Most emotional support animals are dogs and cats that quietly soothe their owners’ anxieties — for example, making flying left stressful. But the messes that occasionally result from misplaced menageries make life harder for those who rely on animals for help, advocates say.

“Rabbits are frequent. Someone tried a snake,” said Steve Clark, director of government affairs of the Massachusetts Restaurant Association, who said restaurant owners routinely trade horror stories of comfort animals that create chaos in their dining rooms. “The issue itself is kind of a big problem for the industry.”

Although the Americans With Disabilities Act allows service dogs to accompany their owners nearly anywhere the public is welcome — into restaurants and shops, in taxis and movie theaters — emotional support animals have few such protections. Their protections are limited to access under the Fair Housing Act to live in rental housing where pets are otherwise banned, and allowed, according to the Air Carrier Access Act, to ride for free with passengers in the cabin of airplanes.

The only credential their owners require is a letter from a mental health professional that says the pet is part of its owner’s treatment plan. But an appointment and an insurance card are not required; letters are available for a small fee from websites offering online or phone consultations with therapists.

And, however legitimately, the animals are multiplying. A JetBlue spokeswoman said that more than 25,000 of its passengers took to the air with animals in the first 11 months of 2014, 11 percent more than all of 2013.

Most of those trips go smoothly, and the numbers that JetBlue cited include true service dogs. But comfort animals can cause a fair amount of discomfort for their fellow fliers.

Over Thanksgiving, a Connecticut woman boarded a flight with a rather large emotional support pig. Upon boarding, the agitated pig began screaming and defecating in the aisle before hog and human were asked to leave.

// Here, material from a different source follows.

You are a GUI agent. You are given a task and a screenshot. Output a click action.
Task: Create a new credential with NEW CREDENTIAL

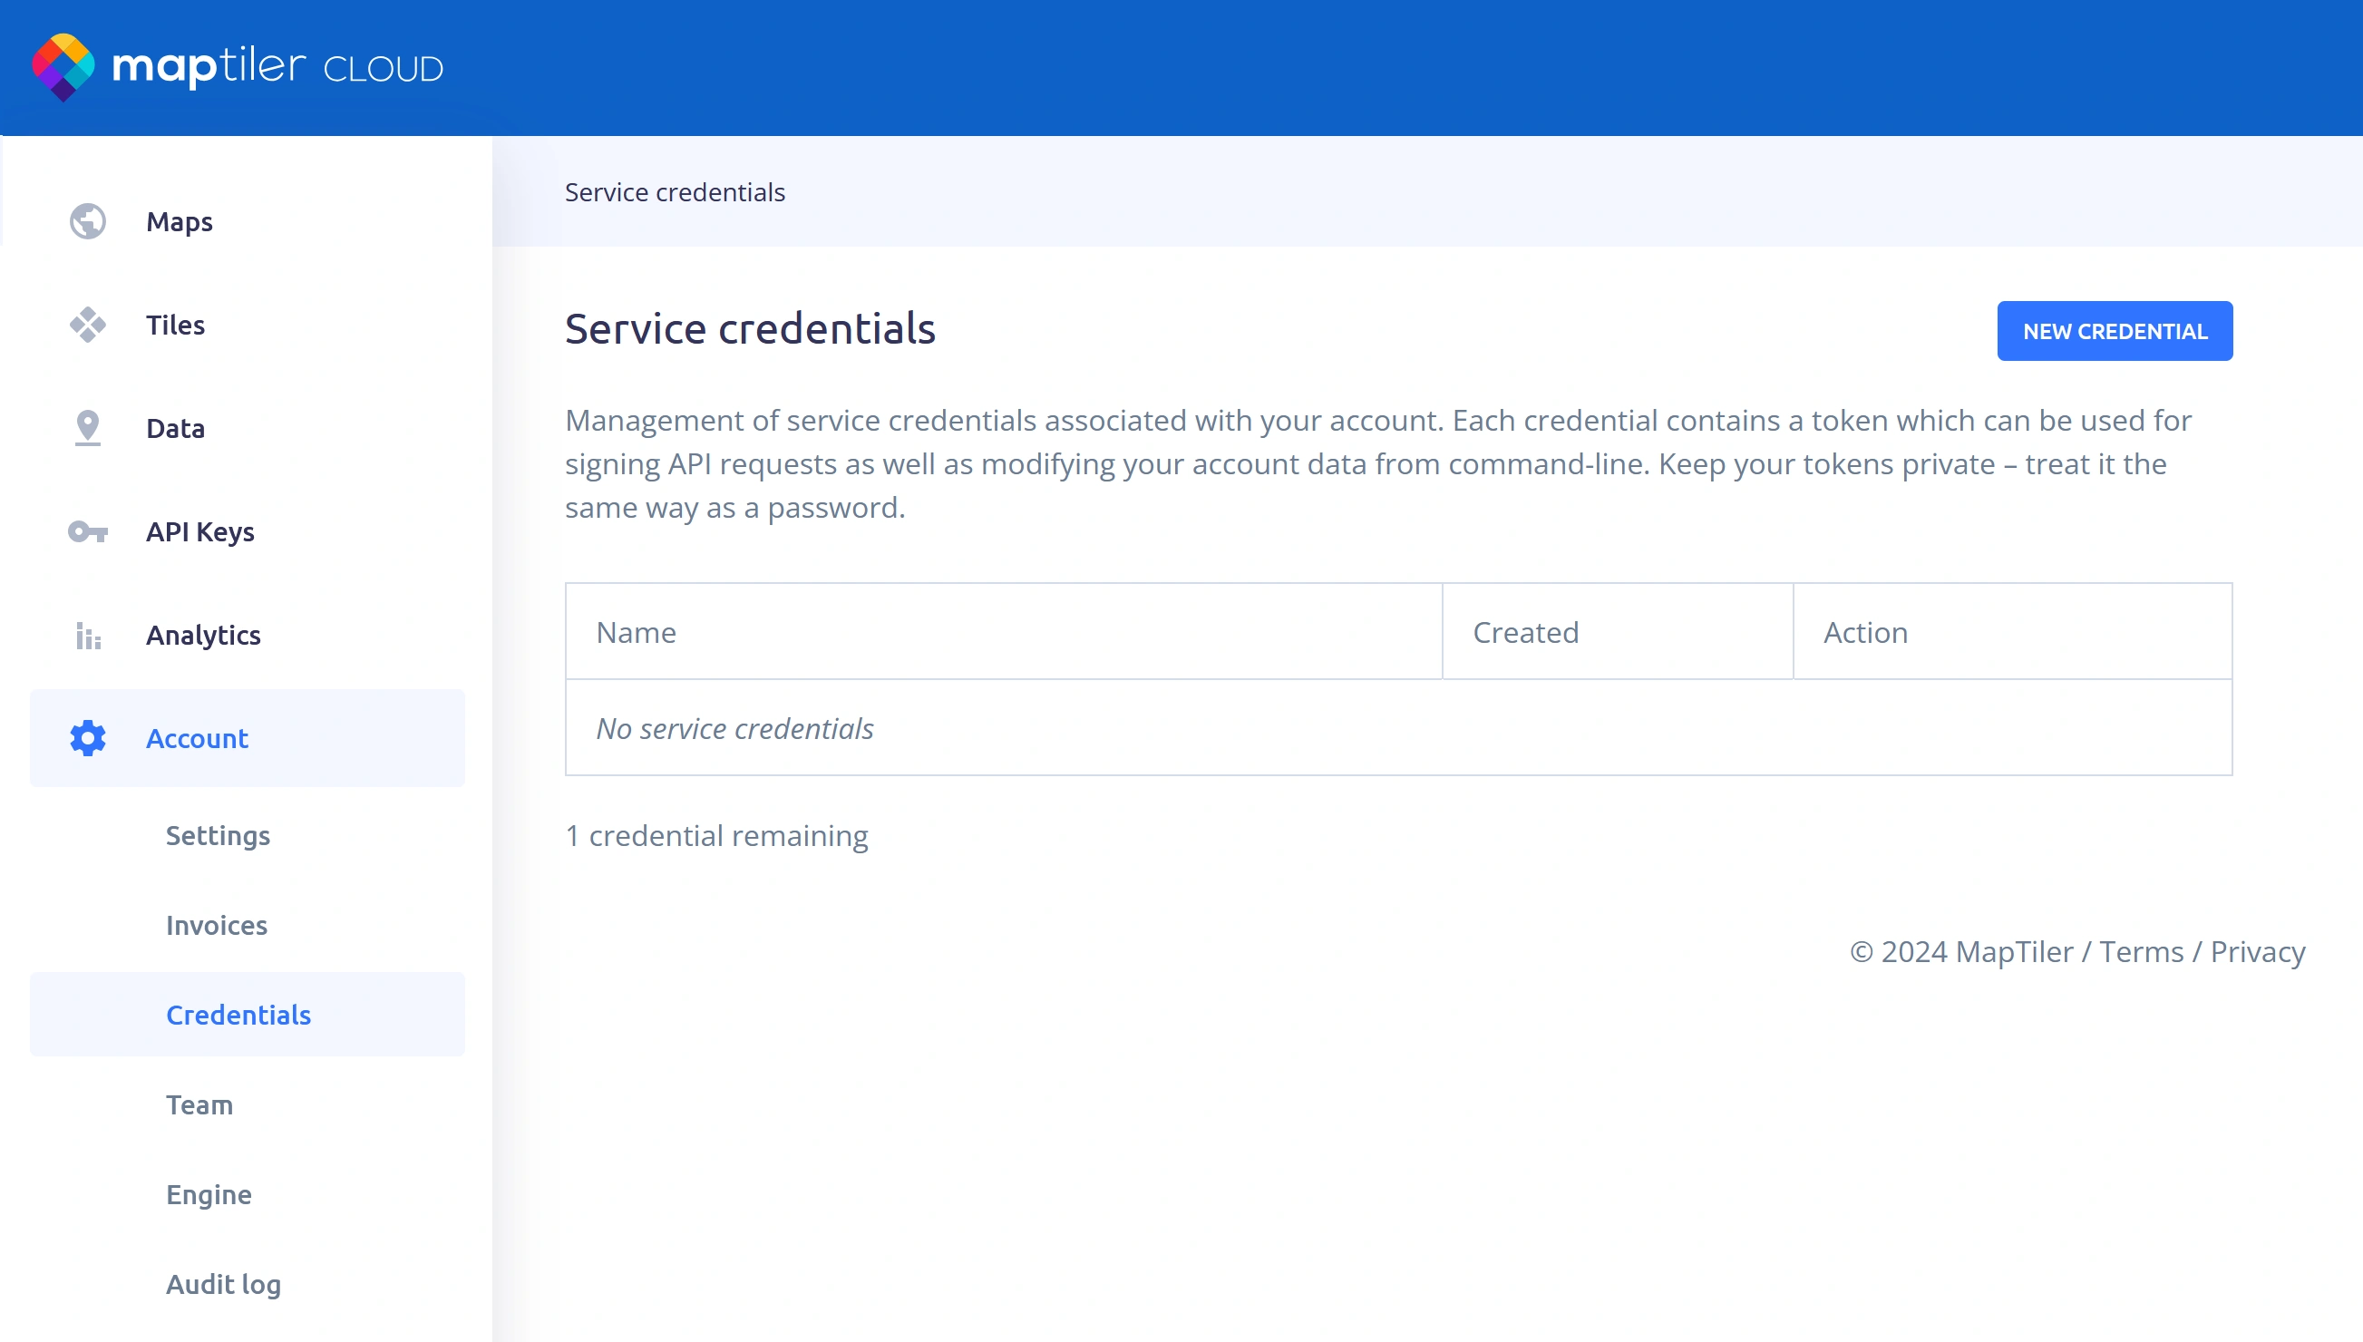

Horror stories such as that make it harder for people like Ann Szabla and her golden retriever, Sienna. The specially trained 3-year-old dog nudges Szabla, a 27-year-old video game developer with diabetes, when her blood sugar gets too low or too high.

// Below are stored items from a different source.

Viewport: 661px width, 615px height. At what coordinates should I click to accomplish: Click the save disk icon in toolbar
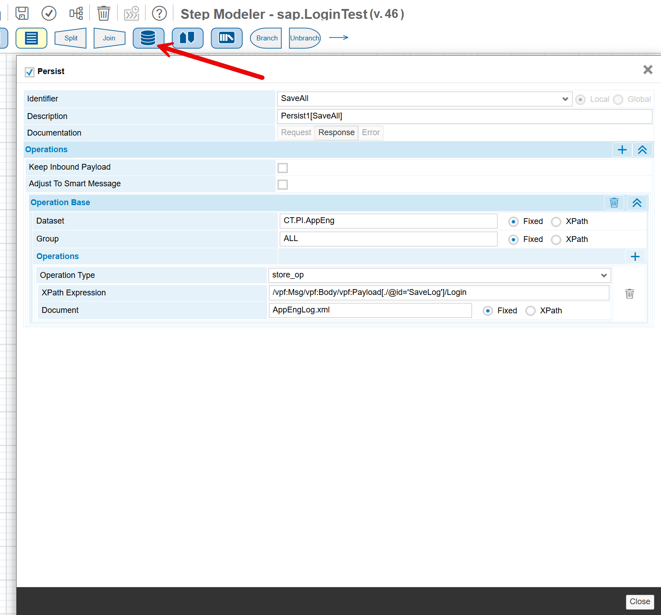[22, 13]
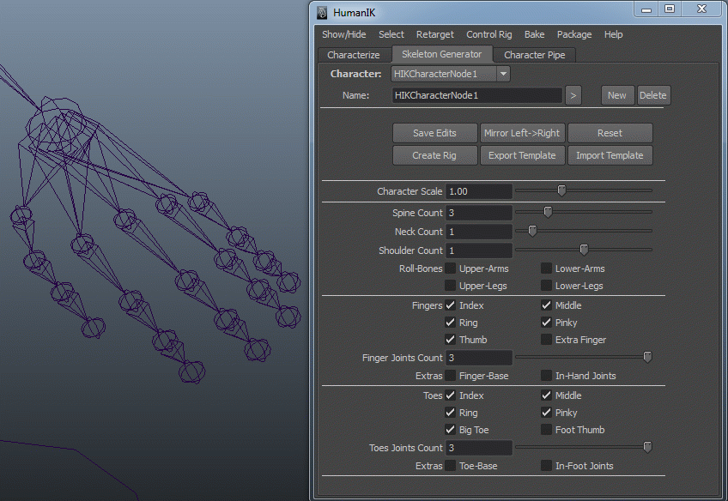The image size is (728, 501).
Task: Switch to the Character Pipe tab
Action: pyautogui.click(x=534, y=55)
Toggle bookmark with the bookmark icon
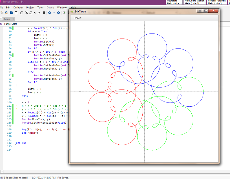The height and width of the screenshot is (179, 230). 44,13
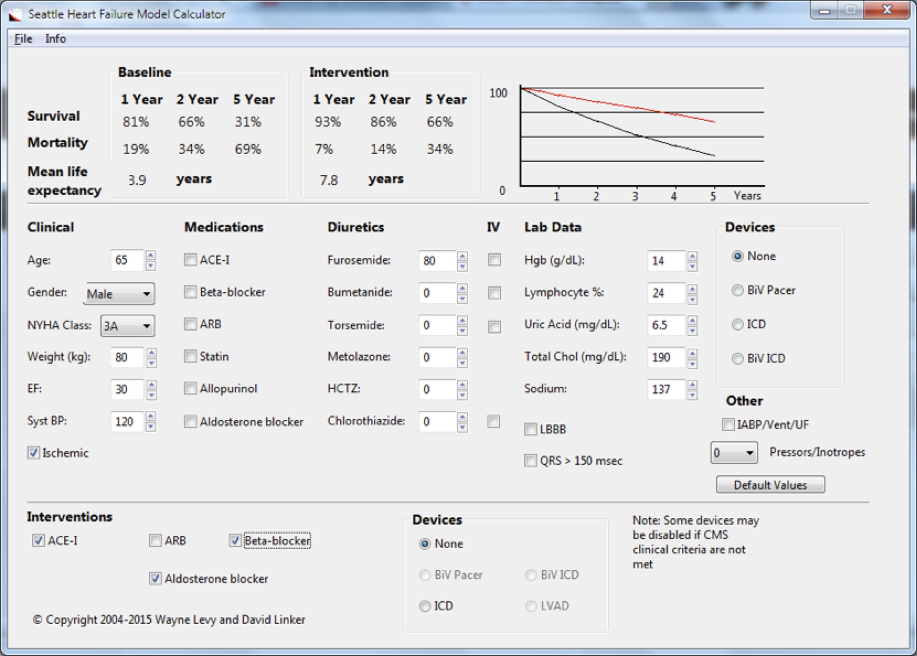Screen dimensions: 917x656
Task: Select BiV Pacer in the top Devices group
Action: click(737, 290)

“The reception we get from people in airlines and businesses is based on the experiences they’ve had before,” she said.

But while the pig who almost flew became a punchline and frequent fliers routinely gripe about emotional support animals, others point out that the role that animals can play in the treatment of mental illness is hardly hogwash.

“Animals provide comfort and stress relief for people,” said Mike Keiley, director of the Massachusetts Society for the Prevention of Cruelty to Animals’s Noble Adoption Center.

He said people occasionally tell staff at the shelter that they were encouraged by their doctors to adopt animals.

Seeing firsthand the positive effects of pets on people with emotional problems is what led Hal Eisenstein to start the website emotionalsupportanimalcenter.com.

Wow, what a surprise the Globe is featuring this.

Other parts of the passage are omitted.